Explanation of Responses:





On March 31, 2021, Horton Capital Partners Fund, LP, a Delaware limited partnership (“HCPF”), was granted 1,775 shares of Repro Med Systems, Inc. (the “Issuer”) common stock (“Common Stock”) in consideration for Mr. Manko’s service as a Director of the Issuer for the quarter ended March 31, 2021.






This Form 4 is filed jointly by Horton Capital Management, LLC, a Delaware limited liability company (“HCM”), Horton Capital Partners LLC, a Delaware limited liability company (“HCP”), HCPF, and Joseph M. Manko, Jr. Pursuant to investment advisory agreements, HCM maintains investment and voting power with respect to shares of Common Stock of the Issuer held by HCPF and Horton Freedom, L.P., a Delaware limited partnership (“Horton Freedom”).
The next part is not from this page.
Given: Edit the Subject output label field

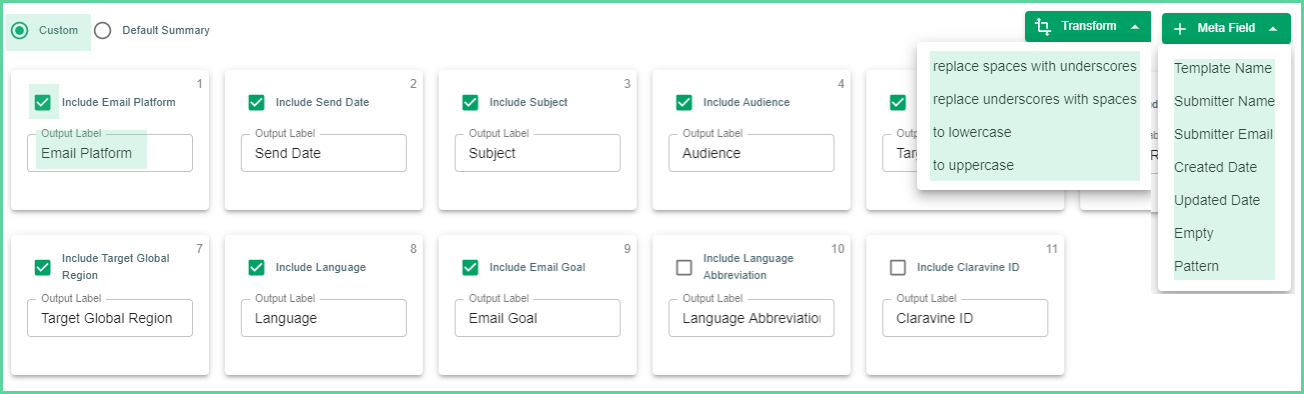Looking at the screenshot, I should [x=537, y=153].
However, despite the delegation of investment and voting power to HCM, HCP may be deemed to be the beneficial owner of such Common Stock because, in the event HCM’s investment advisory agreement with respect to such Common Stock is terminated, HCP has the right to assume HCM’s discretionary investment and voting authority with respect to such Common Stock. HCP is the general partner of HCPF and Horton Freedom. Mr. Manko is the managing member of both HCM and HCP. On March 30, 2021, a separately managed account (“SMA”) client terminated its investment advisory agreement with HCM (the “SMA Termination”). As a result, HCM no longer has discretionary investment nor voting authority with respect to the 1,123,110 shares of Common Stock held by such SMA client. Following the SMA Termination, there are no shares of Common Stock held in SMAs managed by HCM.


The filing of this statement shall not be construed as an admission (a) that the person filing this statement is, for the purposes of Section 16 of the Securities Exchange Act of 1934, as amended, the beneficial owner of any equity securities covered by this statement, or (b) that this statement is legally required to be filed by such person.